• “Une teinte intense” is a beautiful tribute to one of Testbild!s greatest heroes, Isabelle Eberhardt. Excerpts from authentic diary entries and stories from Eberhardt’s travels are embedded in a dreamy sound environment in which bedouin drums and muezzin voices can be heard and where warm winds blow in the distance. The songs and pop melodies that also form the album flow like spring water in the irrigation canals. Smoke comes sweeping from the Moorish café and blue tones sparkle in the desert sand. Through the insufferable heat, the contours of an ivory white city, a mysterious oasis among the dunes, appears. Only to disappear…

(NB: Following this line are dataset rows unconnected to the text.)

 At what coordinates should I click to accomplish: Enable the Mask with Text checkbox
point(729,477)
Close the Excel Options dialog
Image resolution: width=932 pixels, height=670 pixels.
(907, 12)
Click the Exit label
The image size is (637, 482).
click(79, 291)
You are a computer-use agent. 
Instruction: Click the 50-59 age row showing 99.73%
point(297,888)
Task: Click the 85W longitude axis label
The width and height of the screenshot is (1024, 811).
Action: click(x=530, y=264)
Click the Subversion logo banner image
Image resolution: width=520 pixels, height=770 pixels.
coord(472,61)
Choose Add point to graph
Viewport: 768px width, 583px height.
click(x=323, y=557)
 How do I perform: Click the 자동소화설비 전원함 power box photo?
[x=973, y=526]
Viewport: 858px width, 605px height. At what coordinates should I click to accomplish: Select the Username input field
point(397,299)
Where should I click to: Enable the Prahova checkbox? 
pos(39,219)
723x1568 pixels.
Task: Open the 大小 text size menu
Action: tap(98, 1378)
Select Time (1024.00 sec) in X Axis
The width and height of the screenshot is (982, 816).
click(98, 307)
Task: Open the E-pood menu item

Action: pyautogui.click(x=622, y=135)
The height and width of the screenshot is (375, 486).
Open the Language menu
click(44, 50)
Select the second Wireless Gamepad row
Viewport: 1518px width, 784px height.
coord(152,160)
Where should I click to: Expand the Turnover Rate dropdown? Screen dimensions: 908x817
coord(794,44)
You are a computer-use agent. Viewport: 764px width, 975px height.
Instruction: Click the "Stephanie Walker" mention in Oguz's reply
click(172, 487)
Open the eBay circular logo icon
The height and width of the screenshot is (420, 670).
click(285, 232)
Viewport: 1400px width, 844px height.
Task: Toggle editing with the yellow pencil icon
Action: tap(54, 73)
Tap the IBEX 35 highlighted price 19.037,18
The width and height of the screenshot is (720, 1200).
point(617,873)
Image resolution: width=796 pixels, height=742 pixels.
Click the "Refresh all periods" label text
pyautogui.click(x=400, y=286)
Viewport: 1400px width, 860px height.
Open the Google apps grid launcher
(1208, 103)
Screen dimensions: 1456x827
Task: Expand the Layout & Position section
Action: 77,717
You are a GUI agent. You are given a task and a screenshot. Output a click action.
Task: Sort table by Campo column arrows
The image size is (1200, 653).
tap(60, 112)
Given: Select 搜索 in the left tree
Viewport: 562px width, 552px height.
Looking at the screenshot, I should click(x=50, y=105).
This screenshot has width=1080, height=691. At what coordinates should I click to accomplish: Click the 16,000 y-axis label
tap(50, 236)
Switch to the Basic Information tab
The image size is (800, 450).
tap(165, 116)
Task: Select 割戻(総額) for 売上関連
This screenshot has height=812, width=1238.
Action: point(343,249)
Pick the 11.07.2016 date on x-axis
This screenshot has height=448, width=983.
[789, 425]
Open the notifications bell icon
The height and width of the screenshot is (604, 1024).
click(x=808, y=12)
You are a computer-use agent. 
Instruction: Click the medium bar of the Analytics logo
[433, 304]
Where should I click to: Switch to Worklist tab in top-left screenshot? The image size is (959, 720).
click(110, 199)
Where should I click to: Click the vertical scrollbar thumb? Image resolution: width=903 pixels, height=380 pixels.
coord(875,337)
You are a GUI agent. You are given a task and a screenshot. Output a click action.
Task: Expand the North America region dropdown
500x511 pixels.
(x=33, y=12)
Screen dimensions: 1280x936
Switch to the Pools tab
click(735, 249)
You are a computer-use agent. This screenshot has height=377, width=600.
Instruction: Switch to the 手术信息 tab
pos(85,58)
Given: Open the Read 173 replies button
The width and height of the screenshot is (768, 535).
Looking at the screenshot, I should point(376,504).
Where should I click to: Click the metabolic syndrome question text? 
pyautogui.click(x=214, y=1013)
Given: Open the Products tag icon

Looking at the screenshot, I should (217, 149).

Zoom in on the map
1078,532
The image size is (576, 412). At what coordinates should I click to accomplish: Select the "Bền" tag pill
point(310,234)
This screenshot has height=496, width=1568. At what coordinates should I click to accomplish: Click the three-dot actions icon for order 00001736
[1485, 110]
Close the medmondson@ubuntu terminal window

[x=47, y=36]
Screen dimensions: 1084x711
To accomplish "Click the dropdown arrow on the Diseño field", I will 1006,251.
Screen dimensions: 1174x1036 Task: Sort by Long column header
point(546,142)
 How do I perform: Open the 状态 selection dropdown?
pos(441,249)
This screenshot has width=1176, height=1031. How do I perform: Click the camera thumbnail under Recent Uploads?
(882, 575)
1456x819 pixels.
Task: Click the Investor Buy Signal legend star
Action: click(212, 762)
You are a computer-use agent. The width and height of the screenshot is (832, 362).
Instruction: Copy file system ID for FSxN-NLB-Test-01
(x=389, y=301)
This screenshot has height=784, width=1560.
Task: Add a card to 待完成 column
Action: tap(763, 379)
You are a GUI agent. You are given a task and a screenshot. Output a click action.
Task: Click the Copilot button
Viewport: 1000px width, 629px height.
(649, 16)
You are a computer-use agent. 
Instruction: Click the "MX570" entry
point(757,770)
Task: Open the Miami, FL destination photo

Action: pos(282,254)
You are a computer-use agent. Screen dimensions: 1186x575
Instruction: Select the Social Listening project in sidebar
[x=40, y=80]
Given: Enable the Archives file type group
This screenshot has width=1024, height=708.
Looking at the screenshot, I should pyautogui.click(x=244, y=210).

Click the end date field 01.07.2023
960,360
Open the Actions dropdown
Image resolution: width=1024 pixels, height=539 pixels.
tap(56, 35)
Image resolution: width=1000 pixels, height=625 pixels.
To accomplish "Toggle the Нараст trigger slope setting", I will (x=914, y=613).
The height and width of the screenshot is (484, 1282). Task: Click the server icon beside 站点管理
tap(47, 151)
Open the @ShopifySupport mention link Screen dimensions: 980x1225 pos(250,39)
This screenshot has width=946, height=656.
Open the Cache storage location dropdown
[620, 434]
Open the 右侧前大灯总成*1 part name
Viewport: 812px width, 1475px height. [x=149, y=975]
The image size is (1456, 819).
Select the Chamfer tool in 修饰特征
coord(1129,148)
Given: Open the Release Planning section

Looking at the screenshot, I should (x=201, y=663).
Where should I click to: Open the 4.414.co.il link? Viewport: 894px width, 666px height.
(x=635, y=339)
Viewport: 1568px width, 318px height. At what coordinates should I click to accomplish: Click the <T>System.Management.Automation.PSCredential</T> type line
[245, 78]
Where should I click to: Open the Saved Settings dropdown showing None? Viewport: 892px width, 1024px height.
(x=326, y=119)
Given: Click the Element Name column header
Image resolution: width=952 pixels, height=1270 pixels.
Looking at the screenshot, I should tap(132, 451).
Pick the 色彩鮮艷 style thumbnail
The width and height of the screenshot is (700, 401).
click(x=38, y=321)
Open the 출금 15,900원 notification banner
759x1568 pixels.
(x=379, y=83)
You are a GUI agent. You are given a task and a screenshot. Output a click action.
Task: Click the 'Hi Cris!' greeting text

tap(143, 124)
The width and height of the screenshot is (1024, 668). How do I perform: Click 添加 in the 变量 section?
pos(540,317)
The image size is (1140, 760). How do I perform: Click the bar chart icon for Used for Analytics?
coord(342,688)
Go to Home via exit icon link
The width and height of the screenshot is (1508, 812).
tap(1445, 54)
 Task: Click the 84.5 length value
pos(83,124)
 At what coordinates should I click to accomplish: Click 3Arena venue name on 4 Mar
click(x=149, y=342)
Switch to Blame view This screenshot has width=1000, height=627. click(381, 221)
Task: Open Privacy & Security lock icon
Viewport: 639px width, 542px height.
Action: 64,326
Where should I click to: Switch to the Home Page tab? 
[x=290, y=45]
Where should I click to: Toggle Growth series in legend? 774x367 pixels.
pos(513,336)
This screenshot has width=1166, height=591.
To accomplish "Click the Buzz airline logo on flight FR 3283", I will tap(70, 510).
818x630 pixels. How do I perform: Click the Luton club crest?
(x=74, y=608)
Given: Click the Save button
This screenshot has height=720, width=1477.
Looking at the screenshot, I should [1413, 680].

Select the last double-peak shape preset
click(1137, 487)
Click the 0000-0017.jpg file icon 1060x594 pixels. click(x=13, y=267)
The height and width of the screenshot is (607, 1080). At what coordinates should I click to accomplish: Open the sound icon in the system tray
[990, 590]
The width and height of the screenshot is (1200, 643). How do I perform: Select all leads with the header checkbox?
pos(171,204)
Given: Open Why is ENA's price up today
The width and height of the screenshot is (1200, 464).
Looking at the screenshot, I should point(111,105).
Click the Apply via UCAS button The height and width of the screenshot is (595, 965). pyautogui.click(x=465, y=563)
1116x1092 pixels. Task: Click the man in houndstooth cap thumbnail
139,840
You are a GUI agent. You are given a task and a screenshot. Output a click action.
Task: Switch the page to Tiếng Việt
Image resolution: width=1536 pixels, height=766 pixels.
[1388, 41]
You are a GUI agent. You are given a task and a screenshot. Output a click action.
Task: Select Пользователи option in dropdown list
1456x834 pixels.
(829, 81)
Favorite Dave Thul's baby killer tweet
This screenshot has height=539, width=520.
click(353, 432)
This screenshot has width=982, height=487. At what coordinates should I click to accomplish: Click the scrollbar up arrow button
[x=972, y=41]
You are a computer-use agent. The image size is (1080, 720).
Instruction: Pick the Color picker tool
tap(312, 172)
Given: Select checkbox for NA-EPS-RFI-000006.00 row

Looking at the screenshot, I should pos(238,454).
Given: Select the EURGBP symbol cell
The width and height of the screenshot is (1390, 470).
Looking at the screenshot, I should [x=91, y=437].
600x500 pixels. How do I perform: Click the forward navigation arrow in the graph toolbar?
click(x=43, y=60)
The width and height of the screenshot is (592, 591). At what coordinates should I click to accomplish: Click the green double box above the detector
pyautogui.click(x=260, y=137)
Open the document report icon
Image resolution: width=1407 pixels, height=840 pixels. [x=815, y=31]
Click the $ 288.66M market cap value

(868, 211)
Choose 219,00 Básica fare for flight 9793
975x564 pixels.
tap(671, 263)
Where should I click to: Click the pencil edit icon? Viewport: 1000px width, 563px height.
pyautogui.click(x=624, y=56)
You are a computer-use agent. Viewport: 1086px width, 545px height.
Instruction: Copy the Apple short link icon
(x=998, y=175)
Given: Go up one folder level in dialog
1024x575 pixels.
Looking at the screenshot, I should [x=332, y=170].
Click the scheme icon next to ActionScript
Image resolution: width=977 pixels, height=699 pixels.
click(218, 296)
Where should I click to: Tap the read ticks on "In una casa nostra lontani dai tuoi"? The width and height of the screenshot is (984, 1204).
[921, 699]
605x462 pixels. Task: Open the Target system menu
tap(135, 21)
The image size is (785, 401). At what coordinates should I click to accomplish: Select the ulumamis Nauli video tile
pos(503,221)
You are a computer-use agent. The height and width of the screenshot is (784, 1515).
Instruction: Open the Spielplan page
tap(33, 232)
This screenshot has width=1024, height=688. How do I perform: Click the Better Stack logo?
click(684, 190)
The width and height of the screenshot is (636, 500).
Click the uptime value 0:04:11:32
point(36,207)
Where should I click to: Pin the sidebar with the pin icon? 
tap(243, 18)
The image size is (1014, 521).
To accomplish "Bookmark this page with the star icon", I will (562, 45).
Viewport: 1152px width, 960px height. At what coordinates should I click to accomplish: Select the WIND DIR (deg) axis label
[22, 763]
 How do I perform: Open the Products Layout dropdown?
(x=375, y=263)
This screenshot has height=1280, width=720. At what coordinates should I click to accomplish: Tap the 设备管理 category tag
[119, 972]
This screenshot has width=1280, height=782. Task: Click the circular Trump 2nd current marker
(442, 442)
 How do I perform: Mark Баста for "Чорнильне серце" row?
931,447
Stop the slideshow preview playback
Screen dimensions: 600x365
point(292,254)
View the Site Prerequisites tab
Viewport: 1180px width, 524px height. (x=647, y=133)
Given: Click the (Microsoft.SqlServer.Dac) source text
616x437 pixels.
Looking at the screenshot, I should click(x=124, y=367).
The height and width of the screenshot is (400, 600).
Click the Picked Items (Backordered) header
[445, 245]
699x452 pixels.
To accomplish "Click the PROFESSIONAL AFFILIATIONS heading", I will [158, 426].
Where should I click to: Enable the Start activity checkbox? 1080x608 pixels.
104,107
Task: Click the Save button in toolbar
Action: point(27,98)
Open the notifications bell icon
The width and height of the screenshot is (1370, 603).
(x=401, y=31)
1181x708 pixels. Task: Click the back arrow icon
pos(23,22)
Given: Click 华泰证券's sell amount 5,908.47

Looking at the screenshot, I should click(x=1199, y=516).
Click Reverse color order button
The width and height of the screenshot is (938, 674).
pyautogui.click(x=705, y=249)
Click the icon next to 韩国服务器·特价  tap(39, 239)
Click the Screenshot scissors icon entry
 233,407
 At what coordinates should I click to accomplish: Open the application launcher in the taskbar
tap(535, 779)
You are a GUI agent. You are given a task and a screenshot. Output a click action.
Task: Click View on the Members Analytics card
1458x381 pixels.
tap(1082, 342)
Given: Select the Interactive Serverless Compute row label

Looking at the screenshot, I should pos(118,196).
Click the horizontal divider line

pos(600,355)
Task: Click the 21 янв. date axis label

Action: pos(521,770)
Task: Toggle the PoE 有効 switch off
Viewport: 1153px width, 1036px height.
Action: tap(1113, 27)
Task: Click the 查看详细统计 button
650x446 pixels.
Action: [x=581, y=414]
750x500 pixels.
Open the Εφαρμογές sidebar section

    Isabelle Eberhardt (born in 1877 in Geneva) was an explorer and reporter of Russian aristocratic background. She was raised as an anarchist, converted to Islam in her early twenties and set off for a long journey through the North African desert, under a male identity. She reported from her travels and covered wars in French papers, and wrote several short stories and diaries. Eberhardt was also selected to join the mystical Muslim brotherhood of Qadriyya. As a man she called herself Si Mahmoud Essadi and her anarchistic integrity and her view on love affairs and drugs made French and Swiss authorities consider her a dangerous person. In 1904, she drowned when the clay house she had rented in Aïn Sefra, Algeria, was destroyed by a flooding river.


  • Do you recall that rust-coloured old brick house on the abandoned site that lay next to the playground when you were a child? That neglected shack with broken windows and cracked doors, that you were strictly forbidden from playing in (but naturally did anyway)? That very house is where the new album by Testbild! was recorded. The four dream characters that make up the band have taken advantage of all the sonic singularities of the house, and adorned their surrealist pop music with humming radiators, squeaking hinges and creaking floorboards. If you keep really quiet you can hear the owls breathing in the attic and the family of bats scratching away on the walls.

    This is a summer album. But it’s a summer influenced by the pictures of Edward Gorey, a summer confusing dusk with dawn. It’s music that sparkles like sun reflections on the water of ghost town canals, it’s tones from a shadow world in decay, melodies like frozen moments from a time that just maybe exists still.